[Collected data entries]

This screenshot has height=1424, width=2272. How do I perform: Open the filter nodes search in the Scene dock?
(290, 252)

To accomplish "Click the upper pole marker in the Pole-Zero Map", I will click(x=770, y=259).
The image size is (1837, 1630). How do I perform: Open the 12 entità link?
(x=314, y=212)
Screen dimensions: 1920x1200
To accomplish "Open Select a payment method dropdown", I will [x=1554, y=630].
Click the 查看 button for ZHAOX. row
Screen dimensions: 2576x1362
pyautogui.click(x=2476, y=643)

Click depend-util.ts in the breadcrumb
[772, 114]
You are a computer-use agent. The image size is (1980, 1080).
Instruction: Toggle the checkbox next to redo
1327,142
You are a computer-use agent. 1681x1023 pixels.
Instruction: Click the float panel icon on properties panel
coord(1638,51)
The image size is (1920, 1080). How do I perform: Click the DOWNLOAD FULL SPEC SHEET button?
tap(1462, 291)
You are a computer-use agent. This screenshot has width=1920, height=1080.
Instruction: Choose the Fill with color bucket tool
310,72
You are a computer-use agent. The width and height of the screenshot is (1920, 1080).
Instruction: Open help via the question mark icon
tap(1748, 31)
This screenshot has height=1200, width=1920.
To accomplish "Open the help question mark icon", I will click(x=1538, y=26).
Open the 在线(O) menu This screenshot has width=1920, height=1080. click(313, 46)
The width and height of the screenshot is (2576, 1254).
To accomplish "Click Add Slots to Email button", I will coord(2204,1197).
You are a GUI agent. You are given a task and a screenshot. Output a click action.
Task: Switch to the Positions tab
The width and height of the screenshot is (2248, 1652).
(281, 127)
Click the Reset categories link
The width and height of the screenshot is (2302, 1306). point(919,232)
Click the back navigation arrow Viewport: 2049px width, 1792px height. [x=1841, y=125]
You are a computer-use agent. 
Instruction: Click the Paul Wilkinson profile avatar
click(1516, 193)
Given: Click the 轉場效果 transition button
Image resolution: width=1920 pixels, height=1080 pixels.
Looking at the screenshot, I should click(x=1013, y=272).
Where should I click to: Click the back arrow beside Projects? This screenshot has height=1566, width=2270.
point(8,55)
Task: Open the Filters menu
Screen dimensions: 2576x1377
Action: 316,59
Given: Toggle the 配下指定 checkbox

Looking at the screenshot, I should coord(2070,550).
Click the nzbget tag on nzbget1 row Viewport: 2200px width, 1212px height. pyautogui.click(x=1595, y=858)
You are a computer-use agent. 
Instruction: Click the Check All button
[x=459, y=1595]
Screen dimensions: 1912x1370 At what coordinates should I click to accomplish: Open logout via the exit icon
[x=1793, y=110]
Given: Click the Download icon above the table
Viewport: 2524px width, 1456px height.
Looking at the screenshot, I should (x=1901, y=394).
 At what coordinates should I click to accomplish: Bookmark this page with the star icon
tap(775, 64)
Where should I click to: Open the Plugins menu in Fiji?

▶ [Exercise directions]: Search the records above for the word "computer", then say how many lines contain it. Give the number alone.

▶ [Solution]: 6